Banks play a large role in the type of mortgage a lender can receive. They also play a part in commodity prices, quantitative easing, monetary policy, and lending criteria for banks that offer mortgages to lenders. Mortgage brokers can help you navigate the monopoly of lending from banks and assist in finding you the perfect variable rate, or prime rate mortgage.

For those looking for a prime rate on their fixed-term mortgage, one of the best things you can do is consult with mortgage brokers to help you find the best mortgage rates and mortgage amount available in the location of your choice. When you’re looking to purchase a property, knowing the terms of your mortgage and other data necessary to make informed decisions is crucial.

When working one-on-one with a mortgage broker, talk about what you’re looking for in your mortgage rate and what time of prime rate you’re looking for. Mortgage rates fluctuate, so mortgage experts can help you decide when is the best time to buy in Canada while also shopping around for the best term for your specific goals from a variety of lenders.

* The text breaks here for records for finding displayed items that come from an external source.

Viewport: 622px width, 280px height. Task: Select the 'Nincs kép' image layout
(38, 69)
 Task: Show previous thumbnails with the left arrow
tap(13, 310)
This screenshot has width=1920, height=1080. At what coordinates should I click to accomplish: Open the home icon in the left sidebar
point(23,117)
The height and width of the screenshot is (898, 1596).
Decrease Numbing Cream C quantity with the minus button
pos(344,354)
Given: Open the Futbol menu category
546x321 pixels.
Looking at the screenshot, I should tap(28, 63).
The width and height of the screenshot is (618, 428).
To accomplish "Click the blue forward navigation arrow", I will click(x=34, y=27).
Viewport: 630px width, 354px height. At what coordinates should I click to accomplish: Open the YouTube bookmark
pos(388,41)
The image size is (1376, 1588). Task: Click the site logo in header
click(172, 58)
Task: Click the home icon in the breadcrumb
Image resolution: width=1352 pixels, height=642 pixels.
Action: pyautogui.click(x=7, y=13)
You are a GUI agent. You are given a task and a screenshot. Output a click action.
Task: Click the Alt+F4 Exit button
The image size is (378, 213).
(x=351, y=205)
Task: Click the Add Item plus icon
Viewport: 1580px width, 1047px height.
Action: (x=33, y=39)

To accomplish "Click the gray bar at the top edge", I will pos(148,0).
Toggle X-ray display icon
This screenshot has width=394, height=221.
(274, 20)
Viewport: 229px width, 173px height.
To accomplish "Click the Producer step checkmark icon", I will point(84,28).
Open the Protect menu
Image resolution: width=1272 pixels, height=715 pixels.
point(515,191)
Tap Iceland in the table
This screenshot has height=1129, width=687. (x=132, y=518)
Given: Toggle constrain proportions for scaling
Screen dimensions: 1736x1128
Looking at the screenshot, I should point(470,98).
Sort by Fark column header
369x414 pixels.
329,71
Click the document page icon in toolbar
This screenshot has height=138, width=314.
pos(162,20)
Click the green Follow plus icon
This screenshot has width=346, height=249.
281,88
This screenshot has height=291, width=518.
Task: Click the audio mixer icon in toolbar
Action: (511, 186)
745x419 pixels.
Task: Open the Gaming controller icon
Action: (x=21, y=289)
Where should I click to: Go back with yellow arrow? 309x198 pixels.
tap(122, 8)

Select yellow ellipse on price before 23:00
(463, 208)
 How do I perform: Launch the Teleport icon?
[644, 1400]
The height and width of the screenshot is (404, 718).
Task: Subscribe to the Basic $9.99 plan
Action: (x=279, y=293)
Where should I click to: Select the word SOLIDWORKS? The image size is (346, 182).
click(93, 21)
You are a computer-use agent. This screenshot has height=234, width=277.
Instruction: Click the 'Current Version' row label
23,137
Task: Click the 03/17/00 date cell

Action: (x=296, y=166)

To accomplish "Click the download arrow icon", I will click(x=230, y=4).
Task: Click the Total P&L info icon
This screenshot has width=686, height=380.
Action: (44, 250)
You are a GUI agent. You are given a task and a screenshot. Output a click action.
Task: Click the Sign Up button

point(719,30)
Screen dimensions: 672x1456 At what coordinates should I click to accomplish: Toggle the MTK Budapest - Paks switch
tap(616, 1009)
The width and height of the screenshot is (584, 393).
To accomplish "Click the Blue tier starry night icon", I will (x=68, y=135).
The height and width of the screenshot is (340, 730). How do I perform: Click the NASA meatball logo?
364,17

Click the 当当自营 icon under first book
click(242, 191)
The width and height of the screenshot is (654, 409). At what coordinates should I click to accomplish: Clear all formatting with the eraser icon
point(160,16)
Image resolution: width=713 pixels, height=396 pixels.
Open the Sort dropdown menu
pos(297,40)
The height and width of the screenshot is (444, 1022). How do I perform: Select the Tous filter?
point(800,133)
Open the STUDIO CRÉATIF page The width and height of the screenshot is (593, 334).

Working with a bank and brokers to purchase 3-year fixed rate mortgage term

The lasting impact on mortgage rates in Canada

It’s no secret that COVID-19 has rocked Canada and the rest of the globe. Mortgage rates hit a record-low in 2020; something we never thought we’d see. When it comes to finding a great interest rate, consider how long you’ll be borrowing for and if you’re getting a prime rate.

Data has shown that the Canadian economy is resilient and mortgages are a key player in our economic restoration process. The Bank of Canada has done Canadians a huge favour by being able to pledge to keep interest rate lows until 2023. As an investor, it would be wise to cash in on these historically-low rates as soon as possible.

However, in the future, the government may introduce legislation that makes it harder for home lenders to acquire a mortgage. We may also see a limit on foreign investment opportunities to help curb inflation rates. That’s why it’s so important to talk to your bank to assess your opportunities. Working with a mortgage broker can help you get the mortgage rates that meet your needs and help you cut through red tape when you’re looking to purchase a property.

Either way, if you’re hoping to get a good mortgage, now is the time. The best advice is to get into the real estate market in Canada as soon as possible because these low-interest rates aren’t sticking around forever, and we’ll definitely miss them when they’re gone.